I have some code that looks more or less like this:
我有一些看起来或多或少像这样的代码:
while(scanner.hasNext())
{
if(scanner.findInLine("Test") !=null) {
//do some things
}else{
scanner.nextLine();
}
}
I am using this to parse an ~10MB text file. The problem is, if I put a breakpoint on the while() and the scanner.nextLine(), I can see that sometimes the scanners position (in the debug window) goes back to zero.
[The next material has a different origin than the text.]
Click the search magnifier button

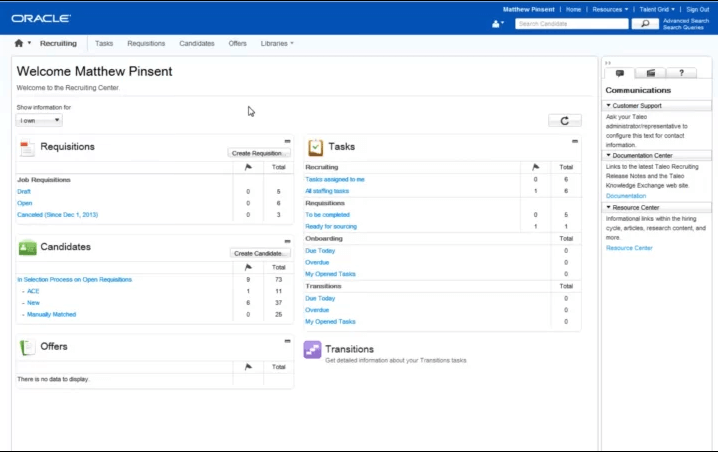point(645,23)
I think this is causing me some kind of loop blow up, because the regex in findInLine() starts at zero, looks through some amount of text, advancing the position, and then it randomly gets set back to zero, so it has to re-parse all that text again.
我用它来解析一个~10MB的文本文件。问题是,如果我在while()和scanner.nextLine()上放置一个断点,我可以看到有时扫描仪的位置(在调试窗口中)会回到零。我认为这导致我某种循环爆炸,因为findInLine()中的正则表达式从零开始,查看一些文本,推进位置,然后随机设置回零,所以它必须重新 - 再次解析所有文本。
Any ideas what can be causing that? Am I even doing this the right way?
有什么想法会导致什么?我是以正确的方式做到这一点的吗?
Thanks
Some additional info:
一些额外的信息:
The Scanner is instantiated from an InputStream. After debugging, it appears that there is a HeapCharBuffer that Scanner uses and it only allows 1024 characters at a time, and then resets. Is there a way to avoid this, or do things differently? That seems like a small amount of characters to be able to scan.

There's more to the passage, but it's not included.